**WHAT TO DO**.
Every line that holds the word "computer" needs to be copied from the data below.

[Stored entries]
------------------------

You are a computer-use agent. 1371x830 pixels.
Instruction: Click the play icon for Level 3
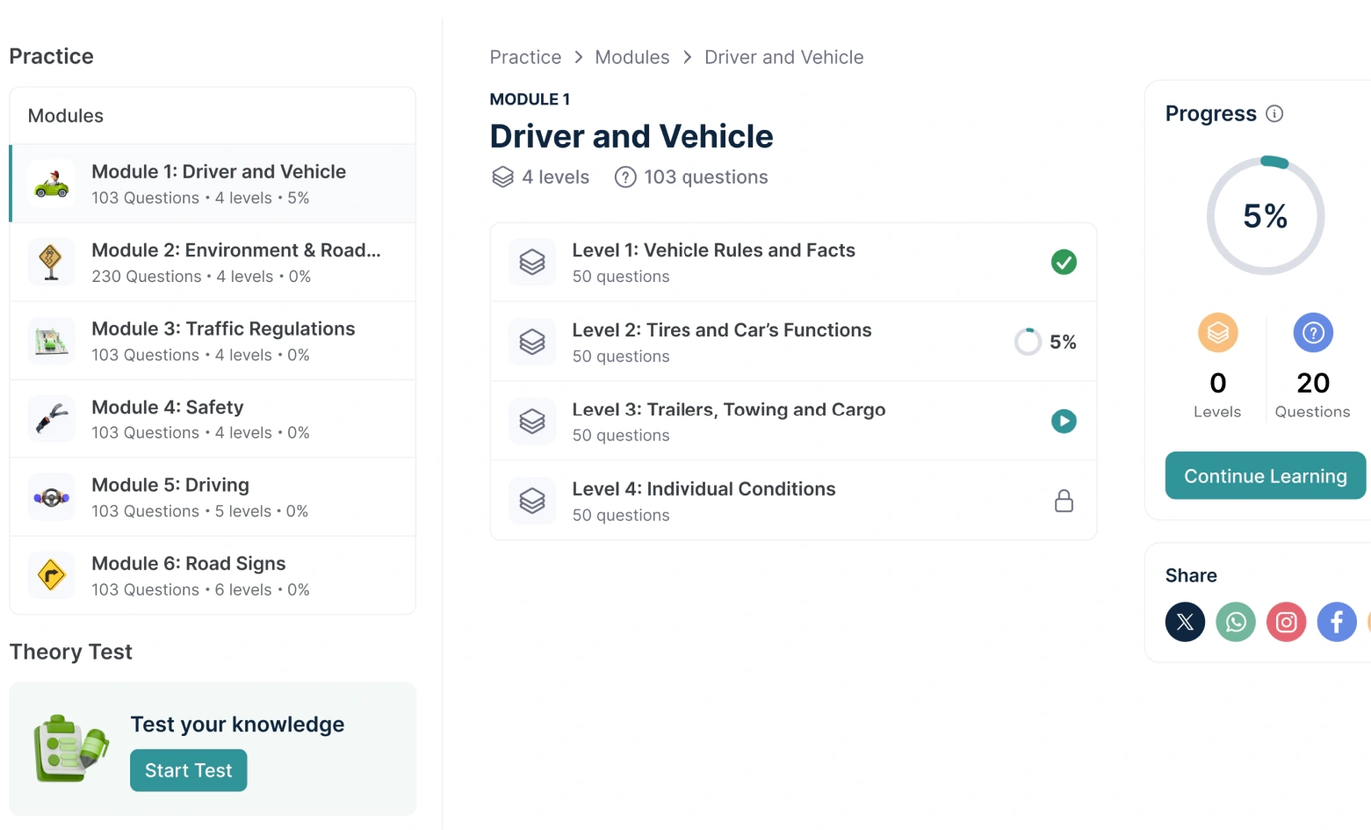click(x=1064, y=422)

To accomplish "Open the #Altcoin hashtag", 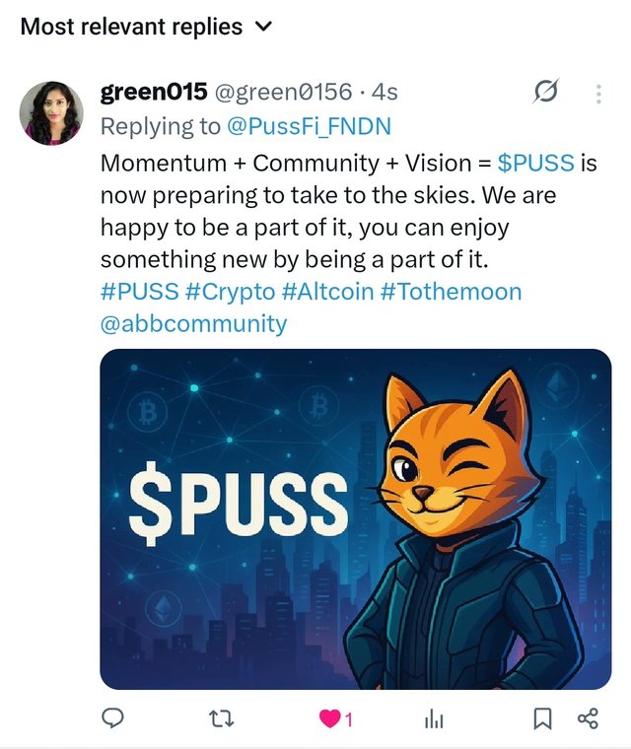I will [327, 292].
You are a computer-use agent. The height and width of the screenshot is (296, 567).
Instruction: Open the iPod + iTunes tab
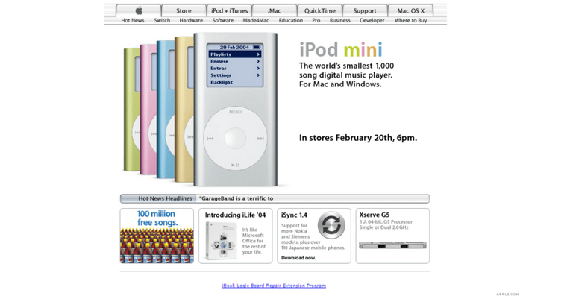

------------------------

**SOLUTION TO THIS PROBLEM**.
You are a computer-use agent. 1371x830 pixels.
You are a computer-use agent. The height and width of the screenshot is (296, 567).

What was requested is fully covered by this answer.